Docket No. 2143.
December 9, 1931.
APPEAL from a judgment of the Superior Court of Los Angeles County. B. Rey Schauer and William C. Doran, Judges. Affirmed.
The facts are stated in the opinion of the court.
Alexander L. Oster for Appellant.
U.S. Webb, Attorney-General, and Warner I. Praul, Deputy Attorney-General, for Respondent.
Appellant was charged with violating the State Poison Act by forging a prescription for narcotics and appeals from the judgment of imprisonment in the state prison on the grounds that the court erred in overruling his demurrer to the information and that the sections of the State Poison Act (secs. 7 and 8, Act 5994, General Laws, as amended) upon which the prosecution is based are unconstitutional.

=-=-=

* _WORK INSTRUCTIONS_
Reproduce the court opinion on the State Poison Act appeal above word for word, keeping every line in its original order.

* _INFORMATION SHOWN_
=-=-=

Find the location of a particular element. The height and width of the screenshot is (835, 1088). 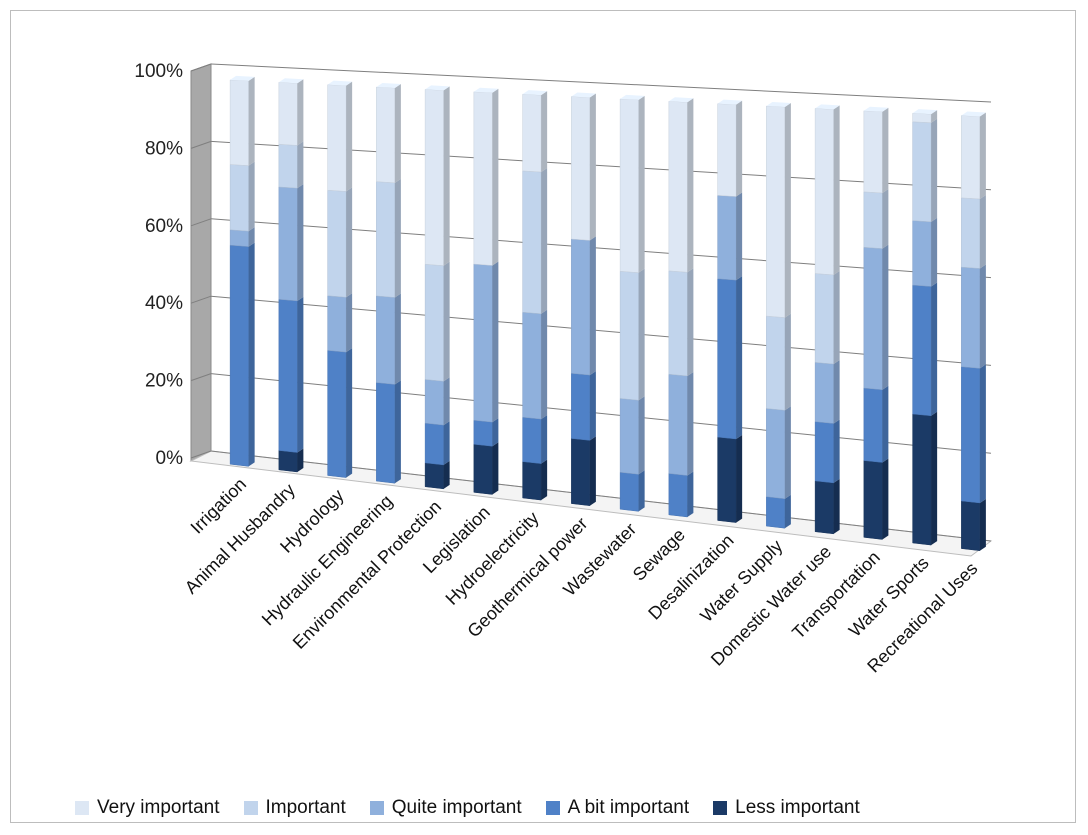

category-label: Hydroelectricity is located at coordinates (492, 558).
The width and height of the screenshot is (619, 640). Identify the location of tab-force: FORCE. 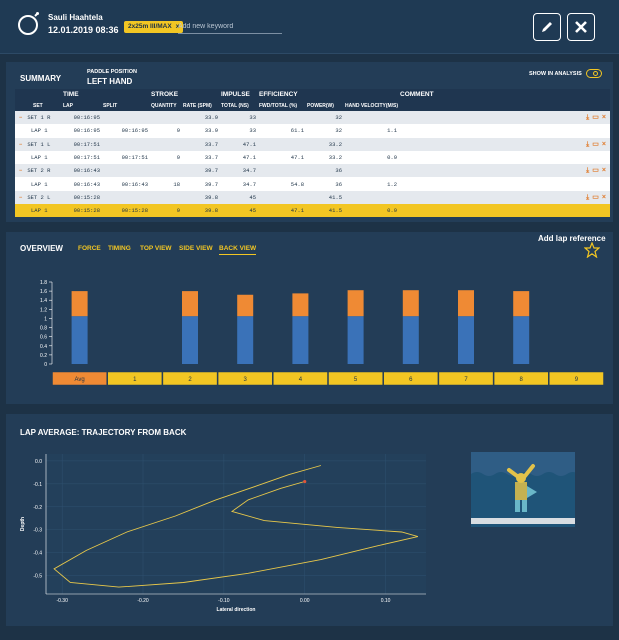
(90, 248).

=-=-=

* _SOLUTION TO THIS PROBLEM_
Docket No. 2143.
December 9, 1931.
APPEAL from a judgment of the Superior Court of Los Angeles County. B. Rey Schauer and William C. Doran, Judges. Affirmed.
The facts are stated in the opinion of the court.
Alexander L. Oster for Appellant.
U.S. Webb, Attorney-General, and Warner I. Praul, Deputy Attorney-General, for Respondent.
Appellant was charged with violating the State Poison Act by forging a prescription for narcotics and appeals from the judgment of imprisonment in the state prison on the grounds that the court erred in overruling his demurrer to the information and that the sections of the State Poison Act (secs. 7 and 8, Act 5994, General Laws, as amended) upon which the prosecution is based are unconstitutional.